Machine learning models in production need to be monitored, too. Metrics such as the fraction of positive or negative predictions or the mean and variance of feature columns help detect concept drifts and determine when to retrain a model.
Every application needs to handle secrets such as access credentials. For early stage companies GitLab’s environment variables may be a sufficient solution for handling those secrets.
Mozilla's SOPS is an alternative solution. It’s basically a tool to only encrypt the values of a key-value file. This makes the encrypted files still human readable and easily handable by git diff. The encrypted secrets can be stored as part of your source code and then decrypted at runtime.
For larger enterprises with more complex needs HashiCorp’s Vault may be an even better solution. It offers features such as dynamic secrets, a secret storage, identity plugins, detailed audit logs as well as the possibility to lease and revoke secrets.
A data driven organization needs to be able to experiment with their data as fast as possible. Jupyter notebooks became the de facto standard for this task. JupyterHub is an extension to manage multi user usage of Jupyter notebooks.
Building machine learning models means running a lot of experiments. MLFlow keeps track of used parameters and the resulting metrics of single experiments. It also acts as a model registry.
TensorBoard on the other hand can be used to monitor train metrics such as the value of the objective function over the training process.
Flask is a “micro” web framework and can be used to write backend prediction APIs. There are many more solutions which are equally suited for writing APIs. Flask’s advantage is that it’s a Python framework: most data scientists know Python and use Python frameworks to build predictive models. Model deployment thus becomes way easier in Python than in other languages.

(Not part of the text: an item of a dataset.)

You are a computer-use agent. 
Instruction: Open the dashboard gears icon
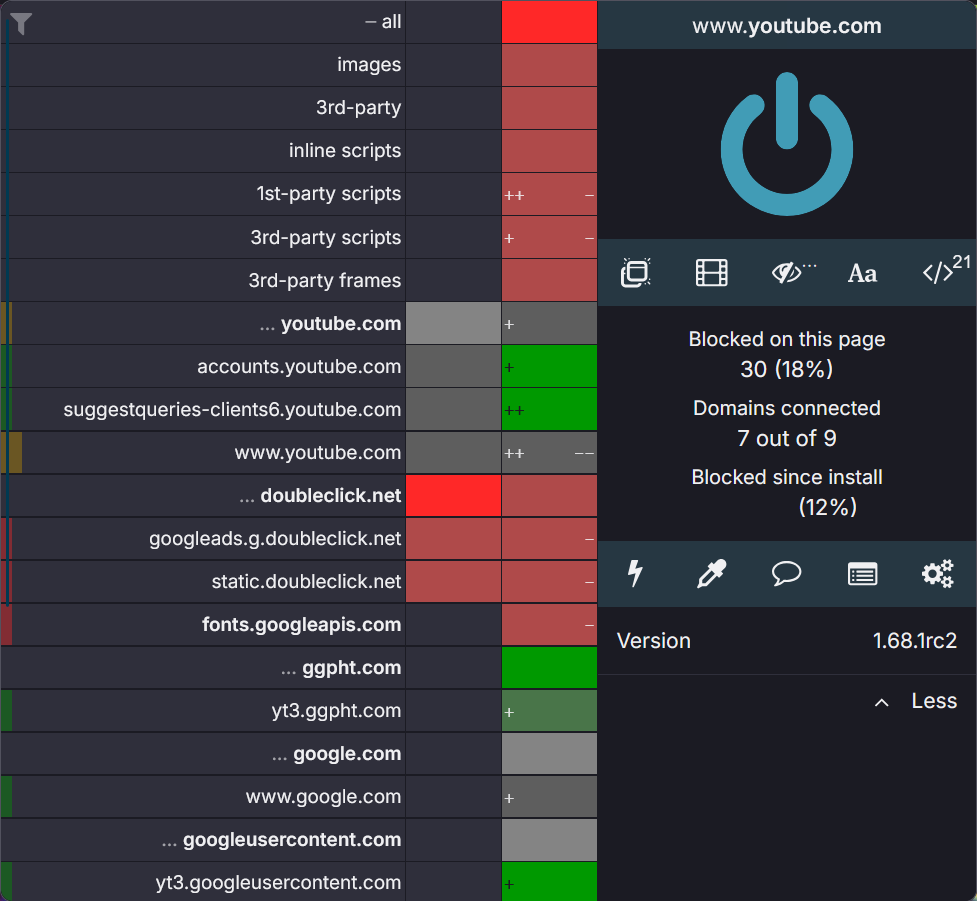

Superset is a more traditional drag and drop solution based around SQL. It’s great for creating BI dashboards and analytical tasks.
Dash on the other hand allows writing rich, interactive frontend applications only using Python. Under the hood it's using other open source frameworks such as Flask, Plotly.js and React. Dash applications can therefore be fully customized.
Spark is a distributed data processing solution. It is therefore particularly suited for big data applications which either deal with large data sizes and / or high frequency of data.
However, most companies do not deal with big data (yet). For them Pandas is a more than valid solution which can be briefly described as a Python library for data processing.
Single data processing steps are usually combined into bigger data pipelines. These data pipelines can be modeled as directed, acyclic graphs. Airflow is a great tool to manage these pipelines and provides integrations to many popular data tools.